Task: Rewrite the lines below as a numbered list, starting with the line containing "This screenshot has height=153, width=390." and continuing through the final line. Skip blank lines and leave the pictures out.

Data supplied:
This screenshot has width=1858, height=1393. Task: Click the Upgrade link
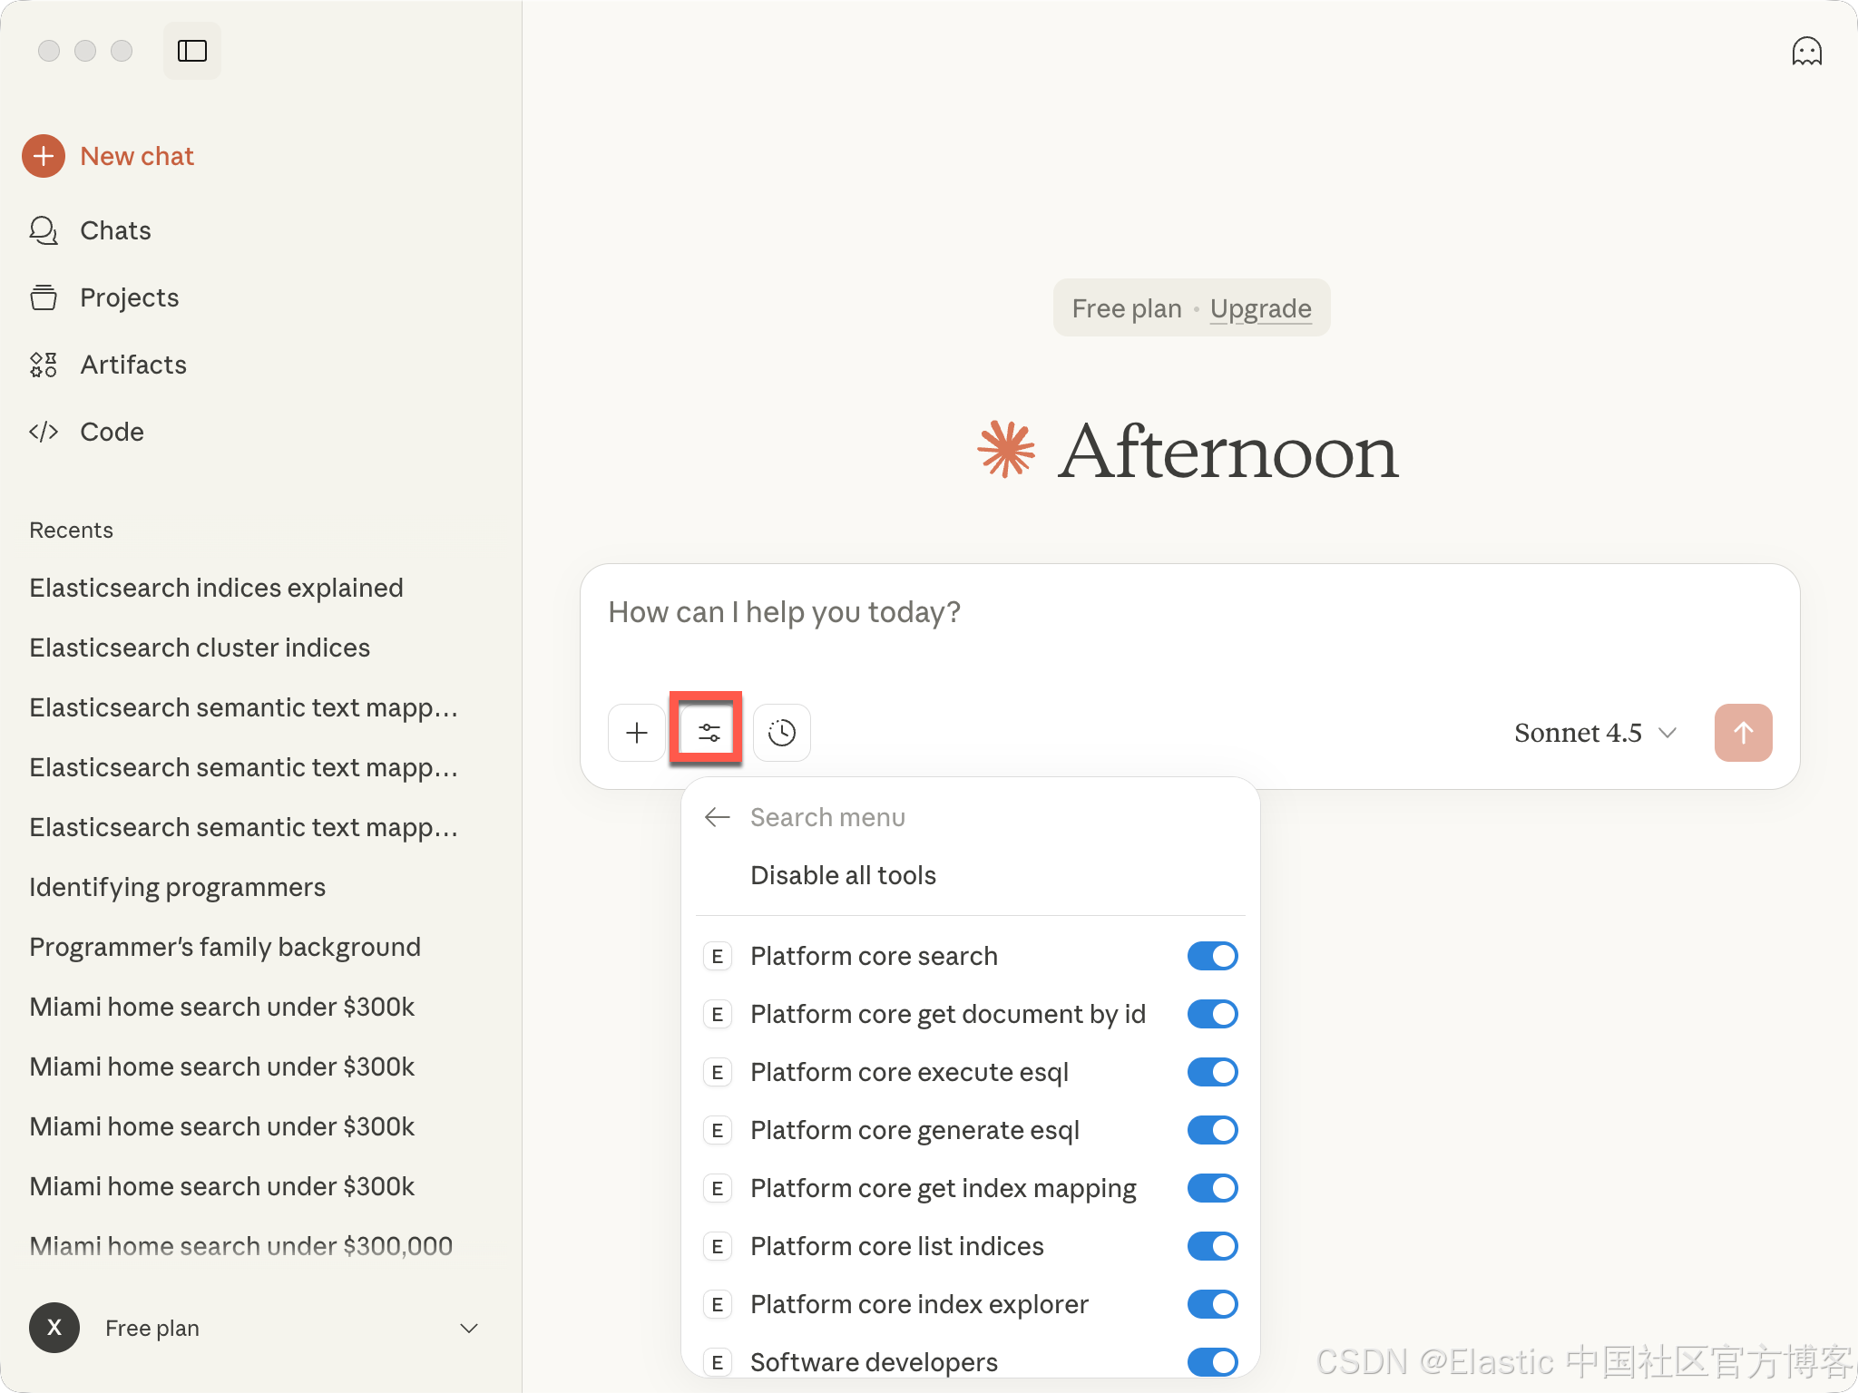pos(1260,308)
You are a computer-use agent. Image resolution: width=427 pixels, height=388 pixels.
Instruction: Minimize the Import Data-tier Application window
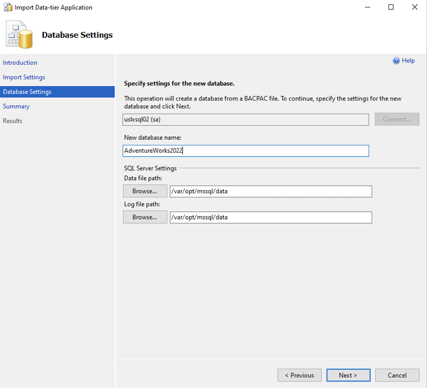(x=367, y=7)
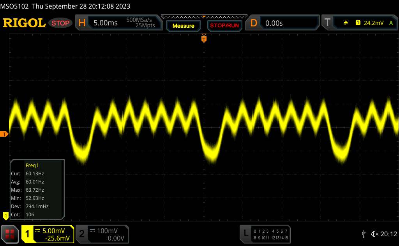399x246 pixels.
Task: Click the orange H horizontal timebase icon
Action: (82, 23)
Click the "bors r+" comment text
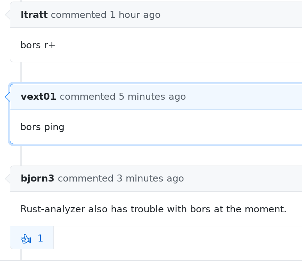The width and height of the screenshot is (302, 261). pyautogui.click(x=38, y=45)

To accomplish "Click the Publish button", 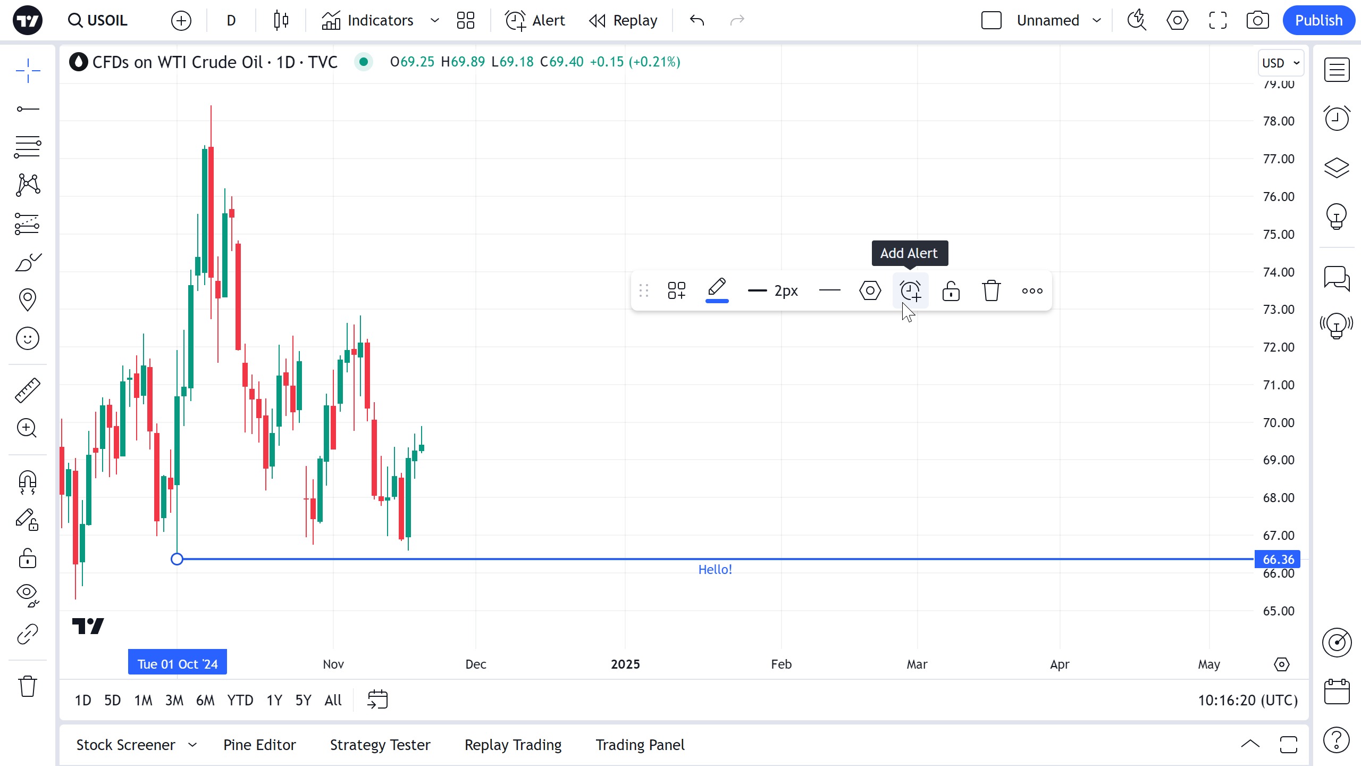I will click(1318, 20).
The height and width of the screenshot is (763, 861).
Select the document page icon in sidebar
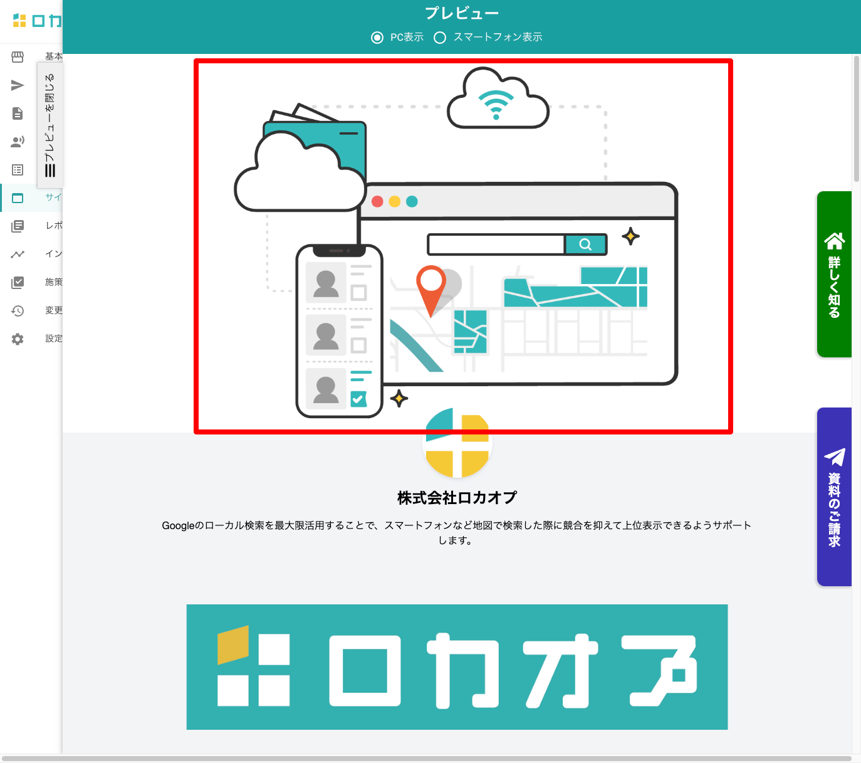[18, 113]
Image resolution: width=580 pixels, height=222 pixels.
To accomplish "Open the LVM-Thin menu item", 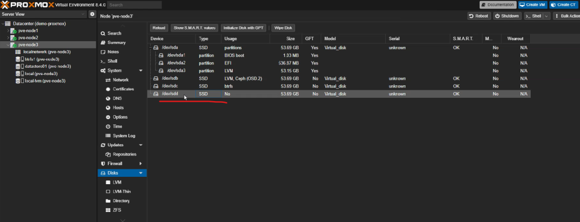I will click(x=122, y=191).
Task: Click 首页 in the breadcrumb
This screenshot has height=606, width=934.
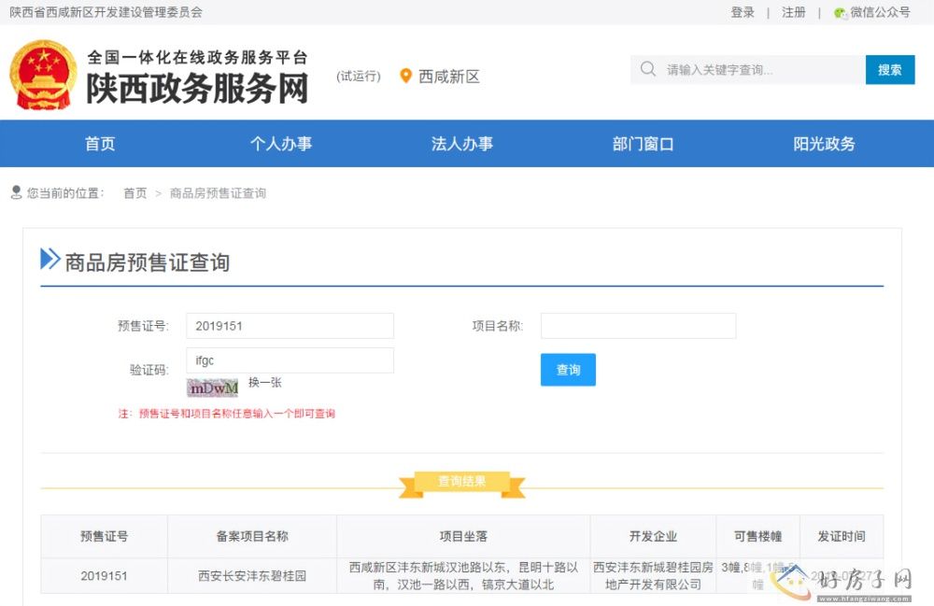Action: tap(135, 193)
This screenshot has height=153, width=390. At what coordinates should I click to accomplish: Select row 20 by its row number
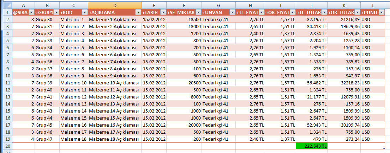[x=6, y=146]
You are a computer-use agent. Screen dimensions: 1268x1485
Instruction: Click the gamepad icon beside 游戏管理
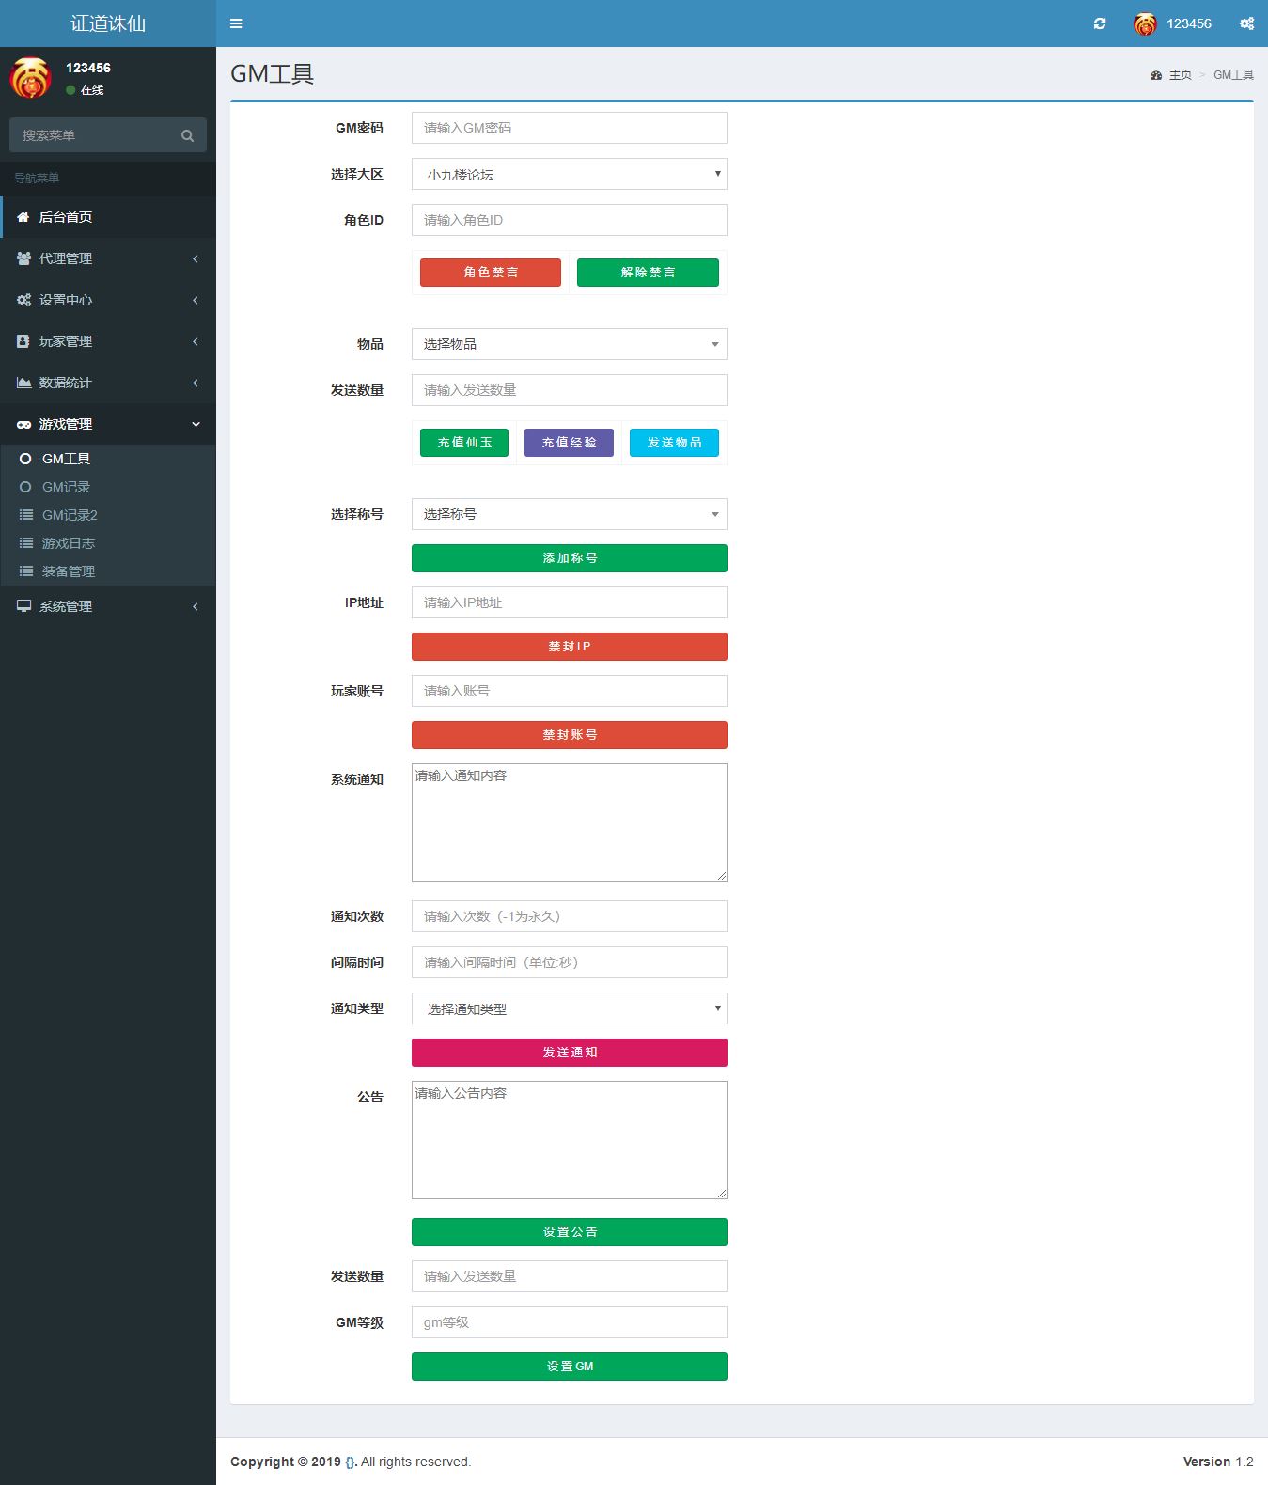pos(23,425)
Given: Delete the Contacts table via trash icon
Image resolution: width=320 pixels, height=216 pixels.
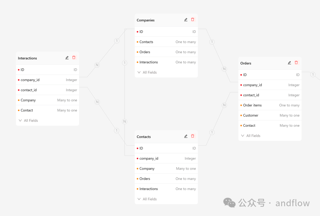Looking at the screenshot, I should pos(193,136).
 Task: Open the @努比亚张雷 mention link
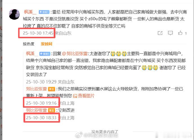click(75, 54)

Written solution:
1. This screenshot has height=153, width=390. At what coordinates should I click to accomplish: Select row 20 by its row number
2. [x=6, y=146]
3. You are a computer-use agent. Screen dimensions: 1268x1485
4. Instruction: Click the gamepad icon beside 游戏管理
5. pos(23,425)
6. Given: Delete the Contacts table via trash icon
7. Image resolution: width=320 pixels, height=216 pixels.
8. Looking at the screenshot, I should pos(193,136).
9.  Task: Open the @努比亚张雷 mention link
10. click(75, 54)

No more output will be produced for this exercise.